Figure 1.

Origin, Production, Transport, Effects, and Mechanism of Butyrate. Butyrate is produced from dietary fiber by bacterial fermentation through two metabolic pathways: (1) butyryl-CoA is transformed to butyrate via butyrate kinase and (2) the CoA moiety of butyryl-CoA is transferred to butyrate and acetyl-CoA via butyryl-CoA: acetate CoA-transferase. The two most important butyrate-producing bacteria are Faecalibacterium prausnitzii and Eubacterium rectale/Roseburia spp. Butyrate is absorbed by colonic epithelial cells as energy sources mainly through MCTs and SMCTs. About three of the de-orphanized GPCRs (GPR41, GPR43, and GPR109A) have been identified as butyrate receptors in the human intestinal mucosa, renal intrinsic cells, immune cells, pancreatic β cells, and adipose tissues.
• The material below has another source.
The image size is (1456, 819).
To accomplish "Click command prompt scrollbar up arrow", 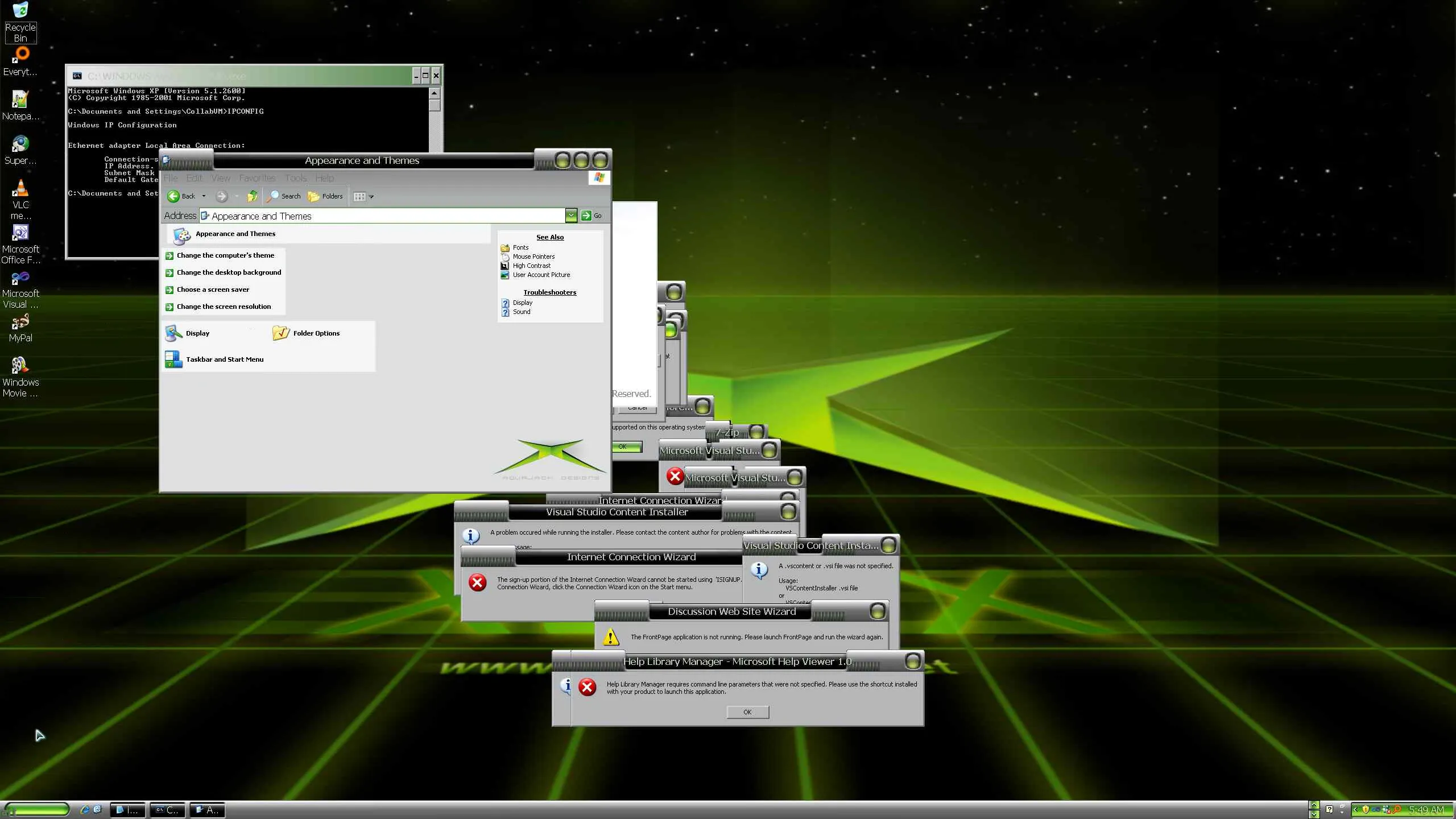I will (435, 93).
Butyrate act as epigenetic regulators by the inhibition of HDAC, the upregulation of miRNAs, or induction of the histone butyrylation and autophagy. Although controversial, most studies believe that exogenous or endogenous butyrate improves inhibits oxidative stress, and ameliorates diabetic inflammation. GPCRs, G-protein coupled receptors; MCTs, monocarboxylate transporters; SMCTs, sodium-coupled monocarboxylate transporters; CoA, coenzyme A; HDAC, histone deacetylase; miRNAs, microRNAs.